Heureusement que tous les médecins maliens ne sont pas comme cette équipe de garde de ce soir-là à l’hôpital de Kati. Dieu merci, il y a encore quelques agents sanitaires qui ont le sens de l’honneur et qui se battent contre vents et marées pour que les malades maliens soient soulagés de leur peine. Nous disons haut les cœurs à tous ces serviteurs de la bonne cause.
Monsieur le Président,
Que vaut la volonté d’un agent de santé dans des structures sanitaires démunies. A titre d’exemple, nous rappelons que pour plus de 15 millions de Maliens, il n’y a aujourd’hui qu’un seul centre de dialyse, où les appareils sont souvent en panne.
Réelles ou imaginaires, ces pannes ont pour conséquence de pousser les malades dans des structures privées, où l’opération coûte 140 000 FCFA pour la 1ère séance et 65 000 FCFA pour les séances suivantes. Et, quand on sait qu’il faut deux séances par semaine, nous avons une idée de la souffrance des Maliens qui ont besoin de cette assistance.

§ EXTRAIT DE DONNÉES
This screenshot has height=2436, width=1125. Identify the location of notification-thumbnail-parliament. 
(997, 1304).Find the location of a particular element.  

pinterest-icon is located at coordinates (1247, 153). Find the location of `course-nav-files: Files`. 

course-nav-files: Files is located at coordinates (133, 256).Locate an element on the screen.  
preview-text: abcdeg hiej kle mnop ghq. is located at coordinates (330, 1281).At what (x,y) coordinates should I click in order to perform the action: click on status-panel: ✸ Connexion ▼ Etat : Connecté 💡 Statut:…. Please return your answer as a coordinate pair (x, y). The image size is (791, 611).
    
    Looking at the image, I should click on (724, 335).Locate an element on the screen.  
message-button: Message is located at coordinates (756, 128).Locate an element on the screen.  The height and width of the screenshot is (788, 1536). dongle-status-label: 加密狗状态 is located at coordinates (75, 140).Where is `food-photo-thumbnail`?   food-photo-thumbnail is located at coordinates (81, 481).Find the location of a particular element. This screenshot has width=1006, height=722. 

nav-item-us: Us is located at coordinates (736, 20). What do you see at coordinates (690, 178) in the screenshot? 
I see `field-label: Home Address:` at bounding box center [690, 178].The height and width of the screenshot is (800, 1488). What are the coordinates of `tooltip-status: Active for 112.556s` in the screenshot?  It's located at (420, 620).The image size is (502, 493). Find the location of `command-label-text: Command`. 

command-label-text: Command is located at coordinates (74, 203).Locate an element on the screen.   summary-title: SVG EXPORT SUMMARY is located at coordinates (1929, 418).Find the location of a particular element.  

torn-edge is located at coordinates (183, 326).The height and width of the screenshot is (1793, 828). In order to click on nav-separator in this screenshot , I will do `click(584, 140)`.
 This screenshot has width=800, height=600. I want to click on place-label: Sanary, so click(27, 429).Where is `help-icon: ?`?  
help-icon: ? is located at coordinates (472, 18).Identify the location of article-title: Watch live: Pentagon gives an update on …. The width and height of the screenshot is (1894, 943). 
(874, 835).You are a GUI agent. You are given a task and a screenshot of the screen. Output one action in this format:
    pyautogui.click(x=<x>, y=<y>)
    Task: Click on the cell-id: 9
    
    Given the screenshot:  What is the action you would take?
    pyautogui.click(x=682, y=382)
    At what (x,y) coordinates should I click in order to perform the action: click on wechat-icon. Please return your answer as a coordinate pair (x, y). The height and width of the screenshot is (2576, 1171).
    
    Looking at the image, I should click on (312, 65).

§ ÉNONCÉ
Poursuivez le texte sur les structures sanitaires au Mali à la suite de sa dernière phrase. Les entrées proviennent d'une source distincte du texte.

§ RÉPONSE
Monsieur le Président,
Les Maliens méritent mieux que cette piteuse image que lui renvoie son système sanitaire, qui contraint le grand nombre de la population à l’auto-médication à travers les médicaments de la rue.
Souvent plus dangereux que la maladie elle-même, les médicaments de la rue, malheureusement, semblent s’imposer comme la solution unique pour bon nombre de nos concitoyens, lorsqu’ils sont dans l’obligation de soulager certains maux.
Souvent sans aucune instruction, des bonnes dames sous informées, mais motivées par la quête de leur pitance quotidienne, se sont transformées en vendeuse de produits pharmaceutiques contrefaits, au vu et au su de tous. Elles rivalisent d’ardeur dans toutes nos rues et carrefours pour nous proposer des médicaments avec des dénominations qui puissent dans notre « Kotébé » national. Malgré la douleur du malade et la gravité du fléau, comment s’empêcher de rire devant des noms aussi bizarre que surprenant comme : « Hamadou Haya Sanogo », « Béret rouge », « Kô ni fassa » ou le dos et les nerfs, « Fatô Kéni » ou le petit fou, « Bana wolofila » ou les sept maladies, « Chauffeur kê » ou le chauffeur, « Soumaya bâ » ou la mère de la fièvre.
Hormis les campagnes de sensibilisations moles, aucune action concrète n’est conduite pour faire disparaître ces produits dangereux de notre environnement.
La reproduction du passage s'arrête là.